Dataset content
++++++

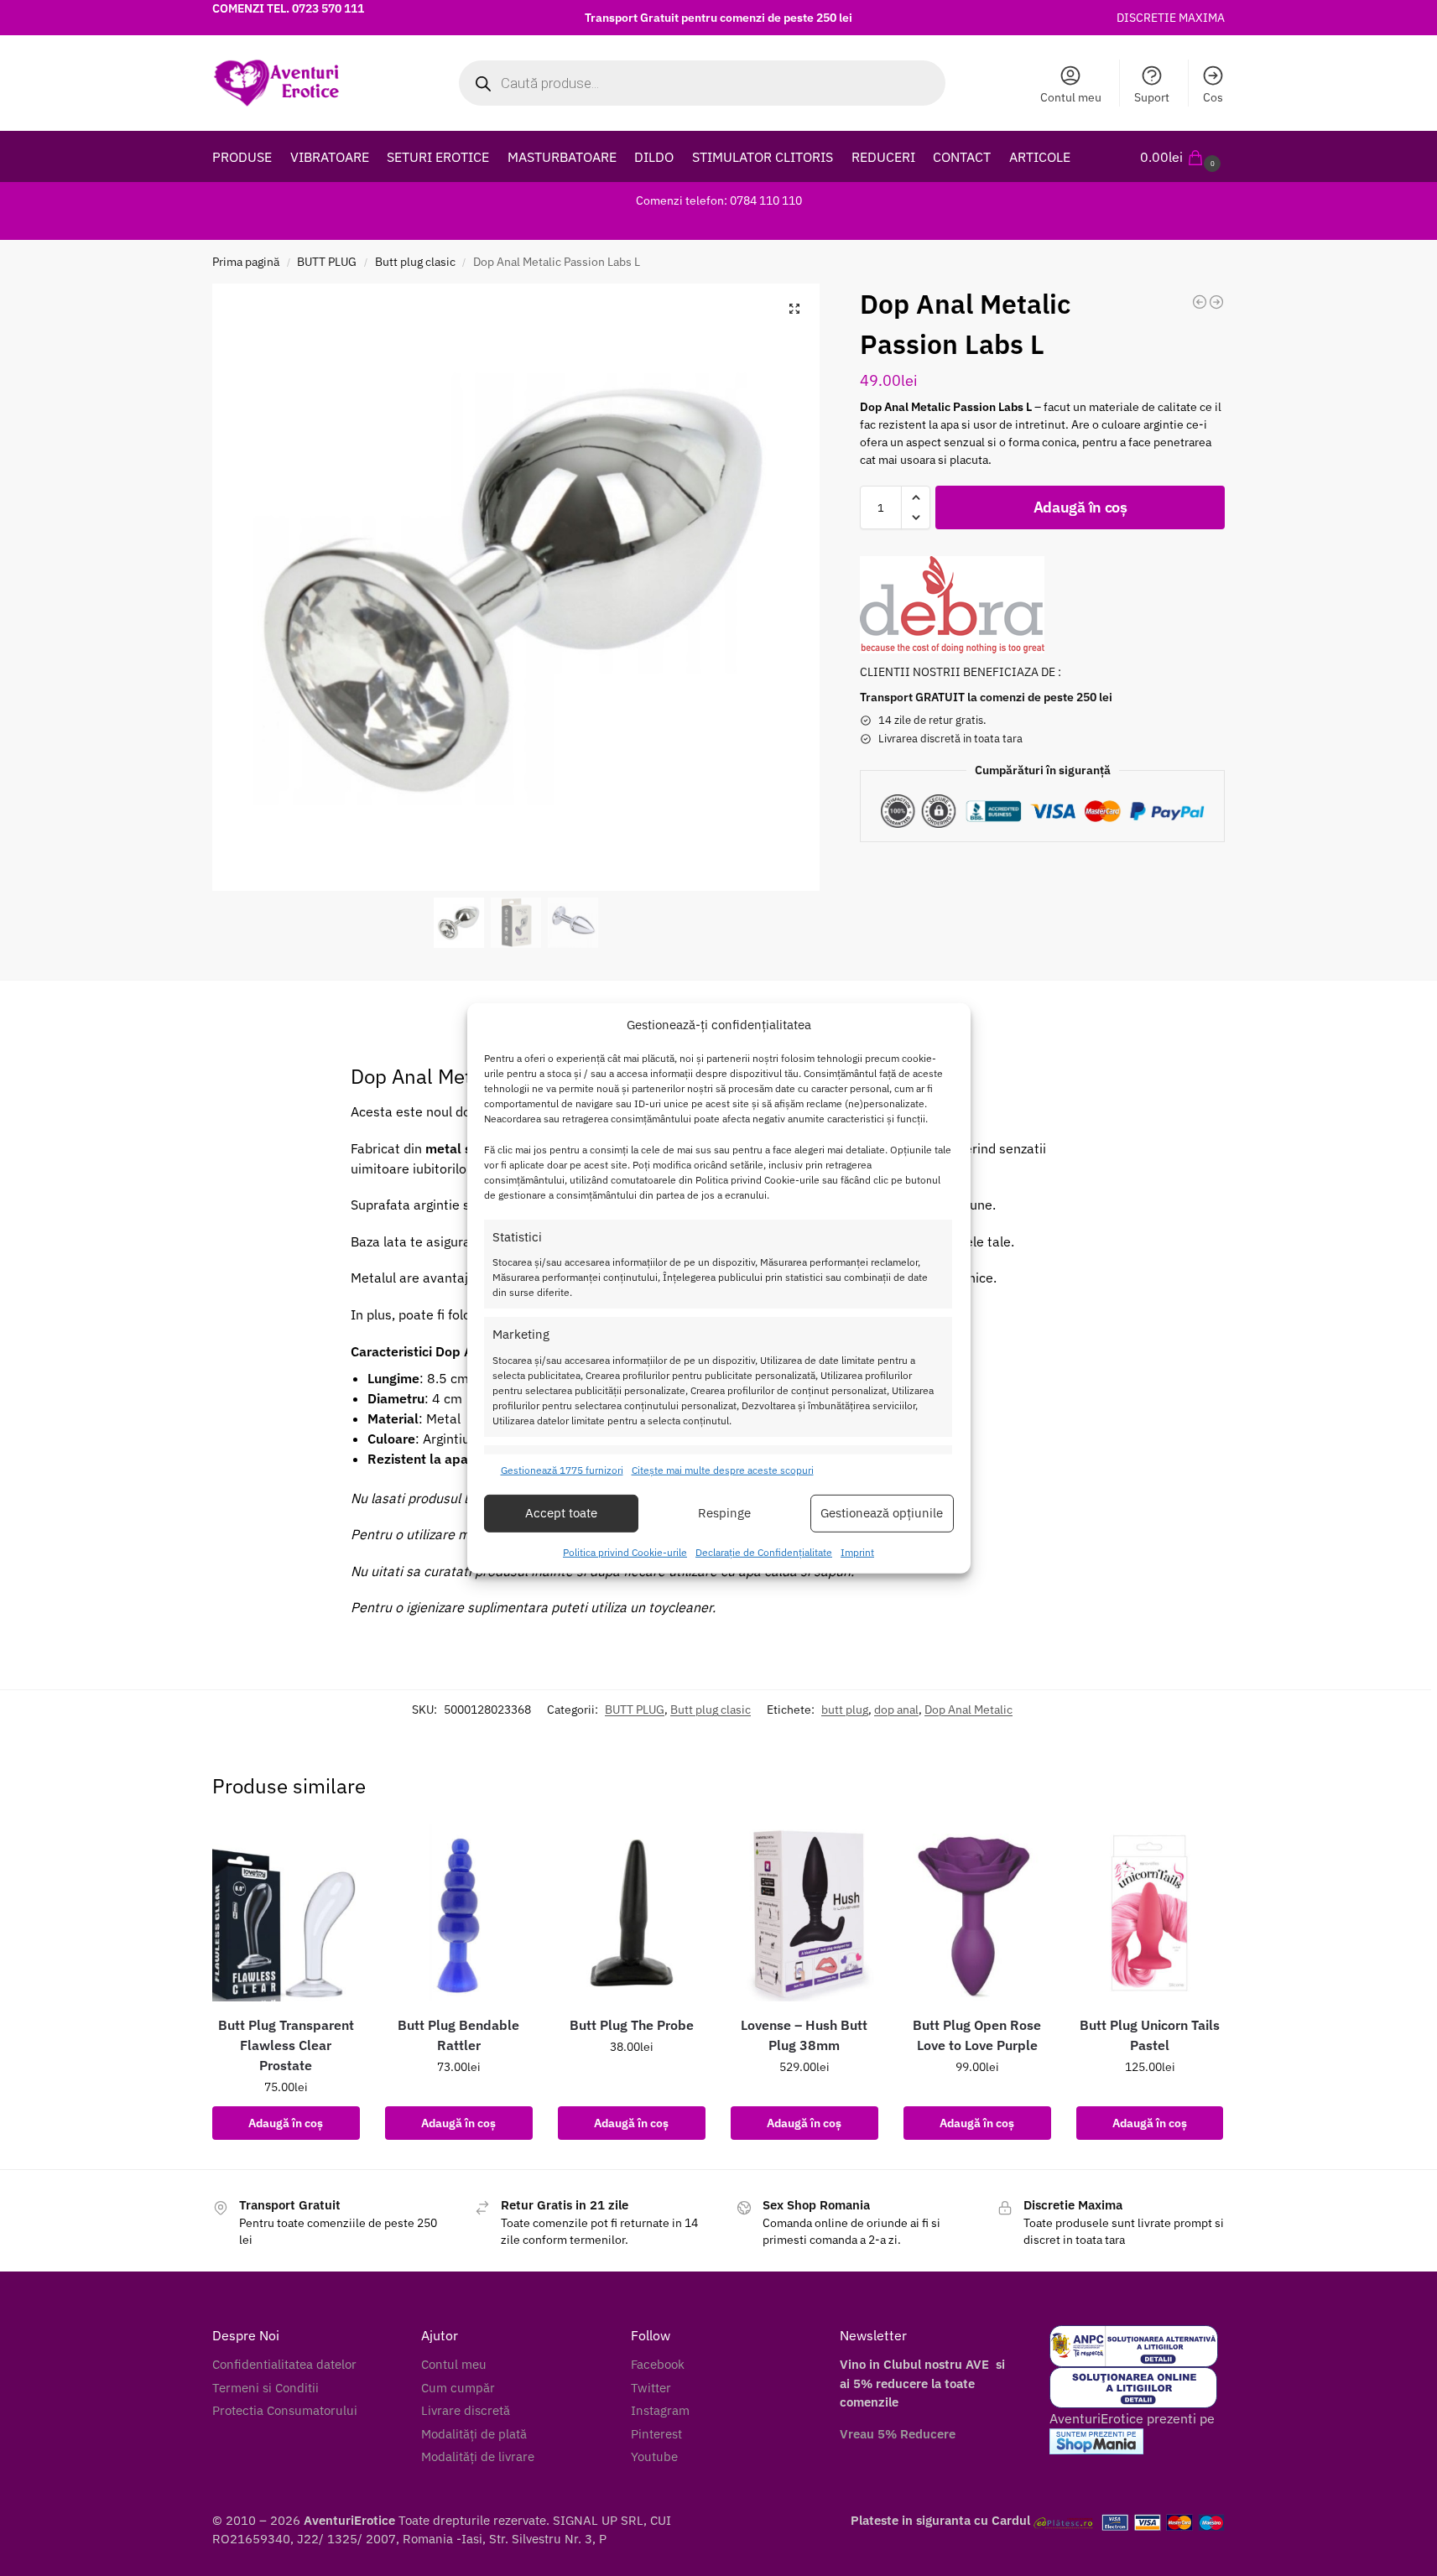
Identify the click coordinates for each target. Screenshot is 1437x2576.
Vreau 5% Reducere (897, 2434)
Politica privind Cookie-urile (625, 1552)
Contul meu (1070, 97)
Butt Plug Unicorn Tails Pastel (1150, 2035)
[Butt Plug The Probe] (631, 1912)
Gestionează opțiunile (881, 1513)
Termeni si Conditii (265, 2388)
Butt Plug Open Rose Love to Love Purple (977, 2035)
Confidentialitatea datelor (284, 2364)
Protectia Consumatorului (284, 2410)
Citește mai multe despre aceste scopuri (723, 1470)
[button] (1182, 157)
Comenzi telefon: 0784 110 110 (719, 200)
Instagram (660, 2410)
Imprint (857, 1552)
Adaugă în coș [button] (285, 2123)
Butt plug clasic (415, 261)
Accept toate (561, 1513)
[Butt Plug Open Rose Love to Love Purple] (977, 1912)
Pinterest (656, 2434)
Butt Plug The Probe (632, 2025)
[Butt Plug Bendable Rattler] (459, 1912)
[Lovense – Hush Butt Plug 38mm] (804, 1912)
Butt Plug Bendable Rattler (458, 2035)
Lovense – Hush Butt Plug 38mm (804, 2035)
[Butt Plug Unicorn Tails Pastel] (1150, 1912)
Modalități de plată (474, 2434)
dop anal (896, 1709)
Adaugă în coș (1080, 507)
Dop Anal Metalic (968, 1709)
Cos (1213, 97)
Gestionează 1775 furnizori (562, 1470)
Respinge (724, 1513)
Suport (1151, 97)
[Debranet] (952, 604)
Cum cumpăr (458, 2388)
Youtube (654, 2456)
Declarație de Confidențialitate (763, 1552)
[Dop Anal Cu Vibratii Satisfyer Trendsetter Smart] (1216, 302)
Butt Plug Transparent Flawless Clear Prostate (286, 2045)
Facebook (658, 2364)
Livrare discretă (465, 2410)
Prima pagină (245, 261)
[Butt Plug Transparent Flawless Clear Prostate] (286, 1912)
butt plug (844, 1709)
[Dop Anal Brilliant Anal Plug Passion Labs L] (1199, 302)
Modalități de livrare (477, 2456)
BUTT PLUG (327, 261)
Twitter (651, 2388)
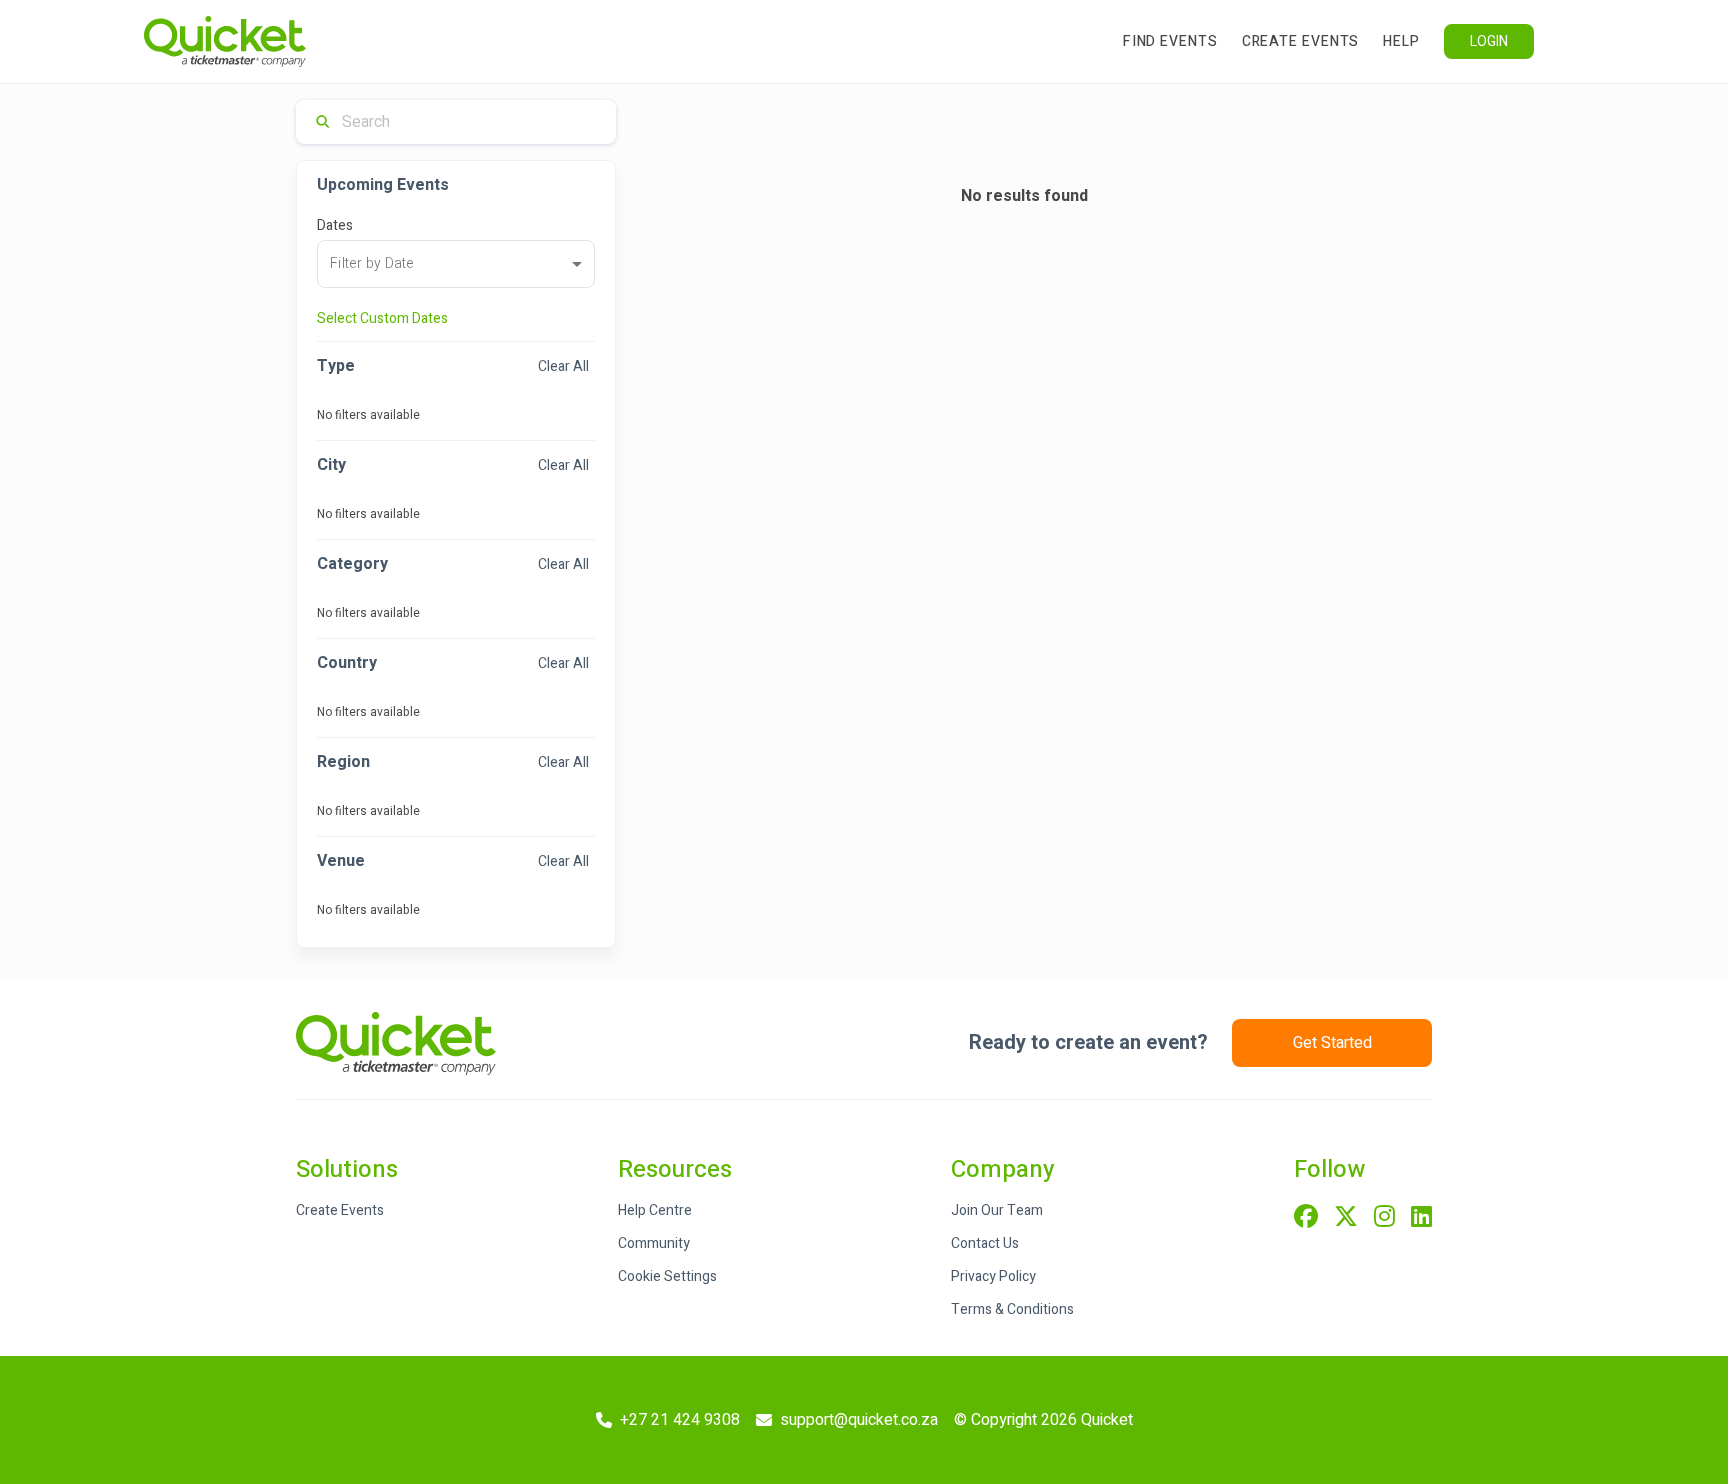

++++++

What this task involves
One stretch of the lines above is wanted, from the line that contains "Imprint (857, 1552)" through the line that contains "[Butt Plug Unicorn Tails Pastel] (1150, 1912)". Output it exactly.

Reply
Imprint (857, 1552)
Adaugă în coș [button] (285, 2123)
Butt plug clasic (415, 261)
Accept toate (561, 1513)
[Butt Plug Open Rose Love to Love Purple] (977, 1912)
Pinterest (656, 2434)
Butt Plug The Probe (632, 2025)
[Butt Plug Bendable Rattler] (459, 1912)
[Lovense – Hush Butt Plug 38mm] (804, 1912)
Butt Plug Bendable Rattler (458, 2035)
Lovense – Hush Butt Plug 38mm (804, 2035)
[Butt Plug Unicorn Tails Pastel] (1150, 1912)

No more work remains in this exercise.